If the Shoe Fits: Multitask or Focus?
by Miki SaxonA Friday series exploring Startups and the people who make them go. Read all If the Shoe Fits posts here
I’ve always believed that the ability to multitask is destructive, a crock or, at best, wishful thinking, as I’ve said more than once.
Of course, I’m frequently told that multitasking is the only way to function and that if I were younger I would understand that, blah, blah.
Founders and startup people are especially likely to tell me my advice to focus is dinosaurian, so I’m delighted every time I read the same comments from experts, such as Y Combinator partner Sam Altman,
“For whatever reasons, many founders love to spend time on anything else—worrying about the details of corporate structures, interviewing lawyers, doing a really good job bookkeeping, etc. All of this pretending-to-run-a-company gets in the way of actually running a company.”

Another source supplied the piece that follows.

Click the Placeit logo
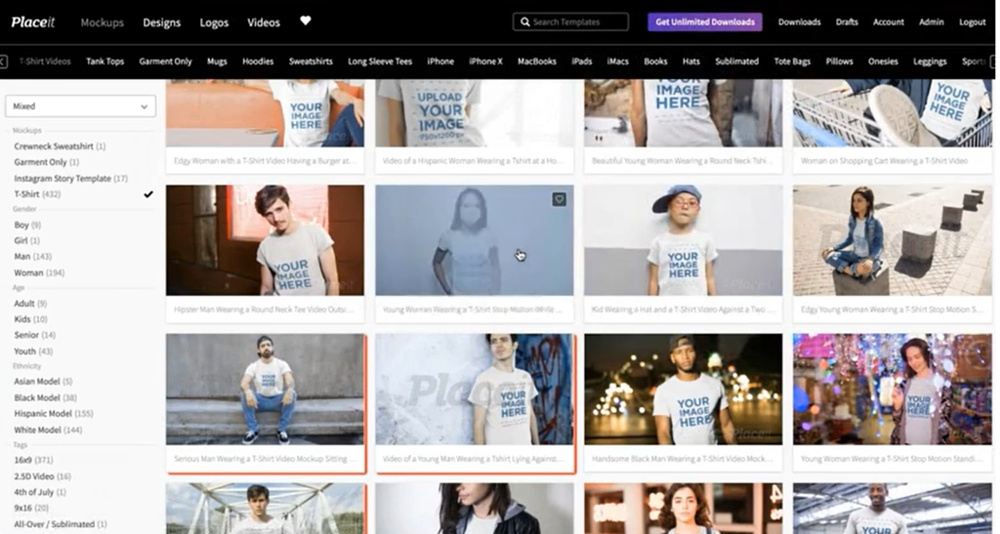pyautogui.click(x=32, y=22)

And recent research from Stanford University on the impact of heavy media consumption.
Results showed that heavy media multitaskers are more susceptible to interference from irrelevant environmental stimuli and from irrelevant representations in memory. This led to the surprising result that heavy media multitaskers performed worse on a test of task-switching ability, likely due to reduced ability to filter out interference from the irrelevant task set.
I’m not going to write more, because I would rather you read Altman, Stanford and my old posts and the links in them—I’m sure their opinion will carry more weight.
However, I’m doubtful it will make a difference, since most people consume stuff they don’t want to know through a “but me” filter.